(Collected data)
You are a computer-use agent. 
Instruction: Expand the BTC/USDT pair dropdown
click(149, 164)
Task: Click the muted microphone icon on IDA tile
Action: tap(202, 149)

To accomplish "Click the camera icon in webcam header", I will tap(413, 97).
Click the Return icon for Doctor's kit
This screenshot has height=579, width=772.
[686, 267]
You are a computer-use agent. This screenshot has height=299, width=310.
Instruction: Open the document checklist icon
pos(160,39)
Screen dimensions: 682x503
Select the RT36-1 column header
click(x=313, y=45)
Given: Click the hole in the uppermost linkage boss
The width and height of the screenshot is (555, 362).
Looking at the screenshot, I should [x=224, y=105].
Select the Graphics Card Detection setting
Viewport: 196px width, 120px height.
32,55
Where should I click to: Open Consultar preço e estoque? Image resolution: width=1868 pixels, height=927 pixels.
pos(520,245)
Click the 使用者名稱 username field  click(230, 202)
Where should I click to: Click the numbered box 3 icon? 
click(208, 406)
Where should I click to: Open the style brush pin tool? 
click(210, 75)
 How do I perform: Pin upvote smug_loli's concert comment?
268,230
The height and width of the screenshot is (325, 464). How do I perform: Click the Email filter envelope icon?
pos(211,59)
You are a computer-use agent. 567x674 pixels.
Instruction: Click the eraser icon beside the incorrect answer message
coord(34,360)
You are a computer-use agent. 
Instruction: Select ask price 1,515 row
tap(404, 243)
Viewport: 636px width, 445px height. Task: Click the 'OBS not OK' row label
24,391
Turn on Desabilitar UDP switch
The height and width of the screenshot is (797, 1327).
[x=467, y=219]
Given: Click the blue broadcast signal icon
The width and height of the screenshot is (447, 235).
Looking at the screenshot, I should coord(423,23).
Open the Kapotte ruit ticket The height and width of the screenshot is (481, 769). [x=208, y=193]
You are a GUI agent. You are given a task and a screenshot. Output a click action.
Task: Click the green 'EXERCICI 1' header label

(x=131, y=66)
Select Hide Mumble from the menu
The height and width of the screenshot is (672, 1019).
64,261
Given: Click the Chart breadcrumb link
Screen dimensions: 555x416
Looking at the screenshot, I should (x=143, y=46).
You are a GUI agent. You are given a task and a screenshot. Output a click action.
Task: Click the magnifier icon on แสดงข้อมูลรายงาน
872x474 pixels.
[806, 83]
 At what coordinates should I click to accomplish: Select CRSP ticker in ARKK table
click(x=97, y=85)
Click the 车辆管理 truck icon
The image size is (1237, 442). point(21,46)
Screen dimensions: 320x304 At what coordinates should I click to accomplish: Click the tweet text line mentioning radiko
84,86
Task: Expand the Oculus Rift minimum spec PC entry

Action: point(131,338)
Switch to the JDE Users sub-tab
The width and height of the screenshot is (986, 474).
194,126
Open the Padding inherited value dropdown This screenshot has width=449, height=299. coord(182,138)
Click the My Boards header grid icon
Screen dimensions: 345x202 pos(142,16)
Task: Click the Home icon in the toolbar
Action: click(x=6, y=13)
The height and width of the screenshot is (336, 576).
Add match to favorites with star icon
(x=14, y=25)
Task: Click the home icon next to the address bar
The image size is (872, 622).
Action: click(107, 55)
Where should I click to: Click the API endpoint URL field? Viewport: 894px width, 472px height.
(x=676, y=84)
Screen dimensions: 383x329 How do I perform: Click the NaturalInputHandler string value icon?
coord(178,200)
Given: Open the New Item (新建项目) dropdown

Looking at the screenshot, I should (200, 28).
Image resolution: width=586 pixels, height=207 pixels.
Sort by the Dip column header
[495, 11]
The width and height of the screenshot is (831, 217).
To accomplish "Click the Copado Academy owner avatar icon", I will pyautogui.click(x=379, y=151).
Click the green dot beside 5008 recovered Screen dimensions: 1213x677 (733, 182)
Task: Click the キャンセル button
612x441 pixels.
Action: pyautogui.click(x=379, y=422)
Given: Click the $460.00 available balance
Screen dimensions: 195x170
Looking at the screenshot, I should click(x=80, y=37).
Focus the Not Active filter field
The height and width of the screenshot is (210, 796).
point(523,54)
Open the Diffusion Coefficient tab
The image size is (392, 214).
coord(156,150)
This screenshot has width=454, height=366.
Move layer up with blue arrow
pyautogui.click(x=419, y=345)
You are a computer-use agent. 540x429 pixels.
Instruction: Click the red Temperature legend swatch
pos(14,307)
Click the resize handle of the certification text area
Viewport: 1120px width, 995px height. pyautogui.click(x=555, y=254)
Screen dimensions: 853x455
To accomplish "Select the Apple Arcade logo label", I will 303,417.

### EXERCISE PROMPT
Copy, without any change, the lines above from the one containing "Move layer up with blue arrow" to the end, both ends included. Add nothing else.

### FINISHED TASK
Move layer up with blue arrow
pyautogui.click(x=419, y=345)
You are a computer-use agent. 540x429 pixels.
Instruction: Click the red Temperature legend swatch
pos(14,307)
Click the resize handle of the certification text area
Viewport: 1120px width, 995px height. pyautogui.click(x=555, y=254)
Screen dimensions: 853x455
To accomplish "Select the Apple Arcade logo label", I will 303,417.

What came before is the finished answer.